Corte italiana afirma que ministro do STF violou princípio da imparcialidade e independência do juiz. Ex-deputada foi solta
A Corte Suprema de Cassação da Itália divulgou, nesta sexta-feira (12), os motivos que levaram à decisão de anular, em 22 de maio, a extradição da ex-deputada Carla Zambelli ao Brasil.

Segundo o documento, o ministro do Supremo Tribunal Federal (STF) Alexandre de Moraes era “vítima e juiz” do processo que levou à condenação da ex-parlamentar.
A Justiça acolheu o argumento da defesa da brasileira e fala em “violação do direito a um julgamento justo”.
A determinação italiana negou pedido de extradição feito pelo Brasil contra a ex-parlamentar, conduzido com base no processo em que Zambelli foi condenada por Alexandre de Moraes por invadir os sistemas do Conselho Nacional de Justiça (CNJ).
A Corte de Cassação afirmou que identificou “diversos elementos” capazes de gerar dúvidas sobre a imparcialidade objetiva do Supremo Tribunal Federal (STF), que condenou Carla Zambelli.
Segundo os magistrados, Alexandre de Moraes acumulou diferentes funções ao longo do processo e atuou simultaneamente como integrante do colegiado julgador e como pessoa considerada prejudicada por um dos crimes atribuídos à deputada.
“Emergiram diversos elementos capazes de suscitar dúvidas sobre a imparcialidade, sob o aspecto objetivo, do tribunal que proferiu a condenação da recorrente”, diz o documento.

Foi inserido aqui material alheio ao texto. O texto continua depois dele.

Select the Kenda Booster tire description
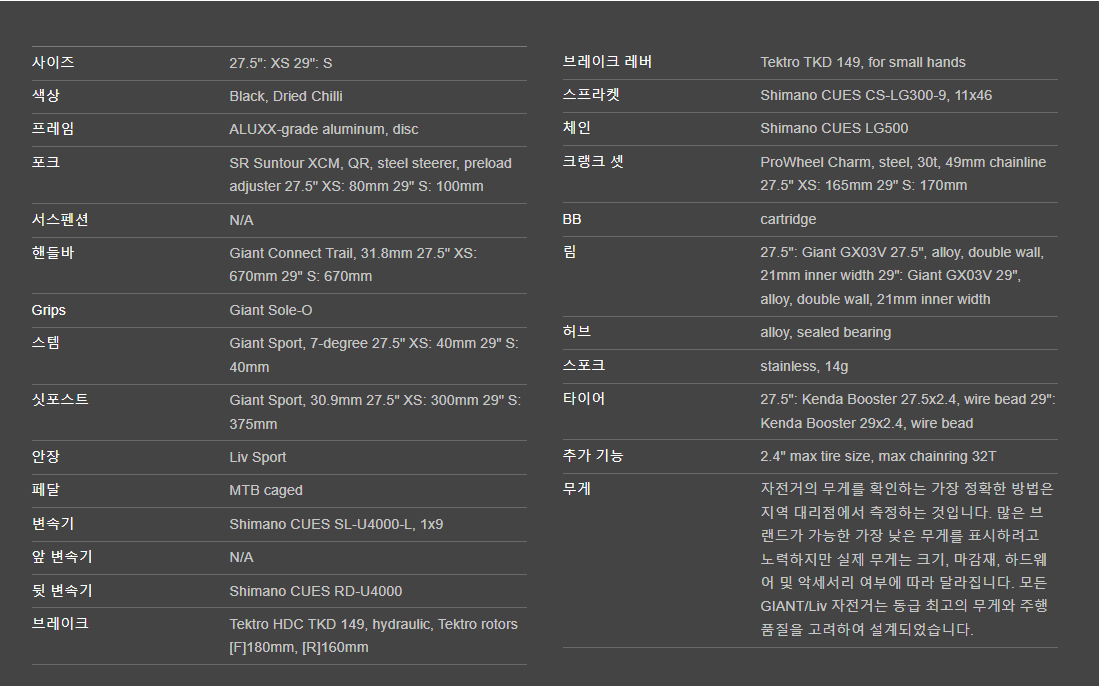This screenshot has width=1099, height=686. (907, 411)
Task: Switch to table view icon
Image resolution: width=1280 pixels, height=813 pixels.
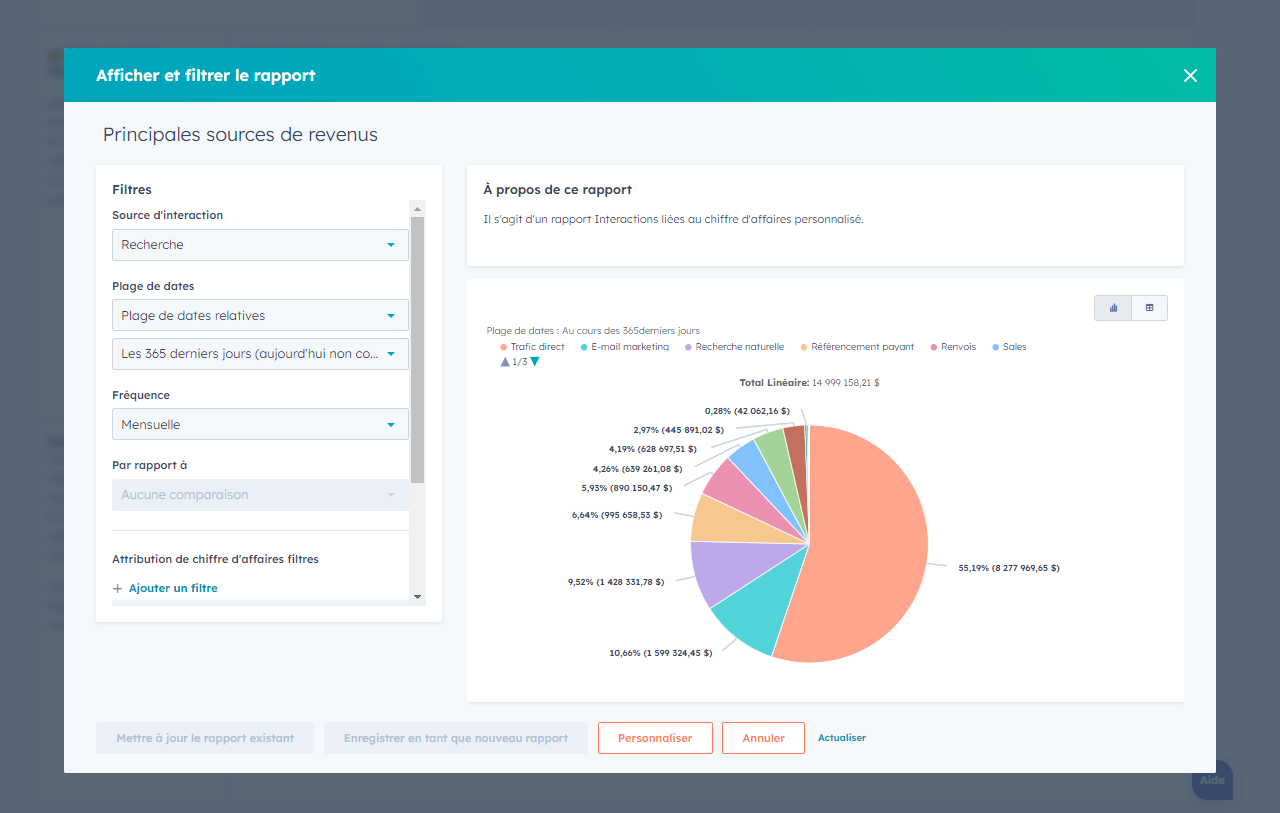Action: pos(1149,308)
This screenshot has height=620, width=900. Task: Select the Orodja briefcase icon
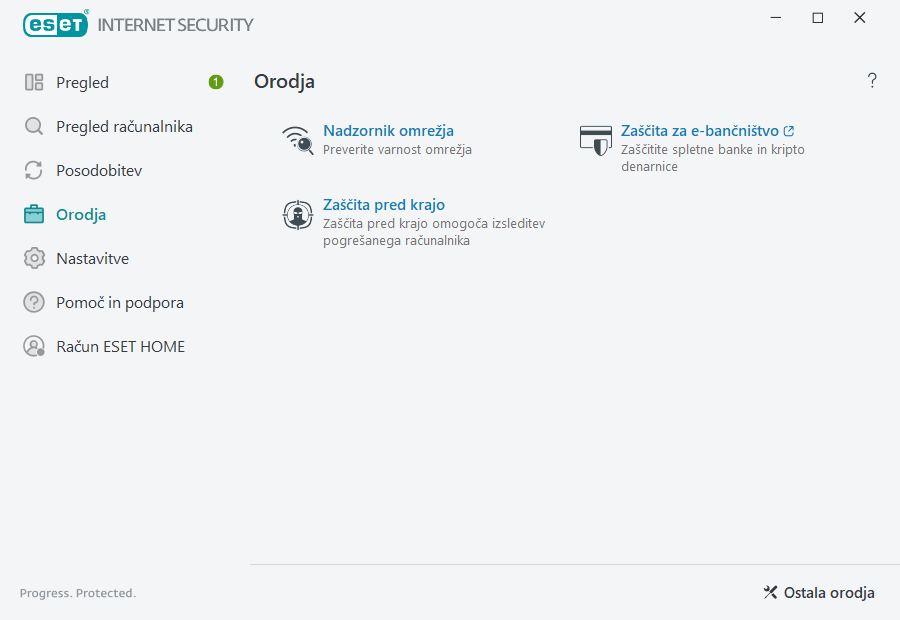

Segundo eles, Moraes participou de diferentes fases do processo, o que, na avaliação da Corte italiana, contraria os princípios de imparcialidade e independência judicial.
Há ainda um segundo processo de extradição correndo na Justiça italiana, relacionado à condenação da ex-deputada pelo crime de porte ilegal de armas e ameaça com arma de fogo.